▸ SELECTED PASSAGE:

::::::::

A major investment in next-generation federal infrastructure
Amazon announced a plan to invest up to $50 billion to expand artificial intelligence and high-performance computing capacity for U.S. federal agencies. The project, scheduled to break ground in 2026, will add nearly 1.3 gigawatts of new data center capacity dedicated to government customers through Amazon Web Services (AWS). According to the company, the investment marks one of its largest commitments to public-sector digital infrastructure.
These new facilities will be designed specifically for federal workloads, national security needs and advanced research environments, reflecting the growing demand for sovereign AI capabilities inside the United States.
AI tools and chips for federal agencies
Once operational, agencies will gain access to a broad suite of AI technologies, including AWS AI services, Anthropic’s Claude models, NVIDIA processors and Amazon’s custom Trainium chips. These tools will support custom model development, data optimization and mission-specific automation across defense, intelligence, healthcare, transportation and civilian agencies.

::::::::

▸ GOAL OF THE EXERCISE:
Please answer these questions from the passage on Amazon's federal AI investment:
(a) Up to how much money does Amazon plan to invest?
(b) How much new data center capacity will the project add?
(c) What are Amazon's custom chips called?
The entries are unrelated to the passage on Amazon's federal AI investment.

::::::::

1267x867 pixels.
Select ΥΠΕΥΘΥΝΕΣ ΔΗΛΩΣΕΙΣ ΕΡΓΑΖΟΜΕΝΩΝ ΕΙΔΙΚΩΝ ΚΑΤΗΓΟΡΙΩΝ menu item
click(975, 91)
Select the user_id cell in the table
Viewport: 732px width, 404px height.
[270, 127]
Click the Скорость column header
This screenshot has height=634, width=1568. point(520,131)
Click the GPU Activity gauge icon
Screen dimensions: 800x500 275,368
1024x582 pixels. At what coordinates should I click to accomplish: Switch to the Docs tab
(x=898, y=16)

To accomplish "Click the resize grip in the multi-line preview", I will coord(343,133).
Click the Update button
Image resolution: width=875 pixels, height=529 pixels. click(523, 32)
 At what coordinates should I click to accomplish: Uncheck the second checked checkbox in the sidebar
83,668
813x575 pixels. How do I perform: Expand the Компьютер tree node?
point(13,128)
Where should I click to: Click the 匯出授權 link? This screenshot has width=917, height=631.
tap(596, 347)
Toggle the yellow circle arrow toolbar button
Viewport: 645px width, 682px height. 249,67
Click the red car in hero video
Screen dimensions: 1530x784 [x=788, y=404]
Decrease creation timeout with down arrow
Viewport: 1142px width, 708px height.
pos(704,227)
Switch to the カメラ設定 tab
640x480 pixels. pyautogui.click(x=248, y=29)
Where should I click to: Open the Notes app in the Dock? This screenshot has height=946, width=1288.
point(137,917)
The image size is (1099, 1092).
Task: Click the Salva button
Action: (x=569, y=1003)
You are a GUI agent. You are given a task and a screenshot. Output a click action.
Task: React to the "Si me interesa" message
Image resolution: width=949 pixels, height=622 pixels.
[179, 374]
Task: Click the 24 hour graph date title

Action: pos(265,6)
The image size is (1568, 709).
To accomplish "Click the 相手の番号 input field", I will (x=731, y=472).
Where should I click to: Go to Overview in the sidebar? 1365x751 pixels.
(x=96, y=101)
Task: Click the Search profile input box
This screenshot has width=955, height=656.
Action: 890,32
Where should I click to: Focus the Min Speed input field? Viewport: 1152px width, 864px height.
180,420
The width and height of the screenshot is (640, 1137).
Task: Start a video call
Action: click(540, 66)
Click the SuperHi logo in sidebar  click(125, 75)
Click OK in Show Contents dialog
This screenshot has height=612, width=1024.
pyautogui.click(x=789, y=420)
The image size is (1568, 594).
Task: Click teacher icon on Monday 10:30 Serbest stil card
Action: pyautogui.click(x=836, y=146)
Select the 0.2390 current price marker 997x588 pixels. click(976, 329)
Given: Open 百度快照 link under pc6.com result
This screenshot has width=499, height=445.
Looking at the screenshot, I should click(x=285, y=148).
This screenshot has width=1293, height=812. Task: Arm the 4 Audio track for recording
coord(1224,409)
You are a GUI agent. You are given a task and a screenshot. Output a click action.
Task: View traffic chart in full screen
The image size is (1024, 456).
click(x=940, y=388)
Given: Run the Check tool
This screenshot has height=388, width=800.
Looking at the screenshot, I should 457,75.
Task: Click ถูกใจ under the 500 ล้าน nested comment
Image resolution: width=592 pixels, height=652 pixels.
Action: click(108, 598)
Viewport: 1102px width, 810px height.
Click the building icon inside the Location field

::::::::

▸ TASK OUTPUT:
(a) Up to $50 billion
(b) Nearly 1.3 gigawatts
(c) Trainium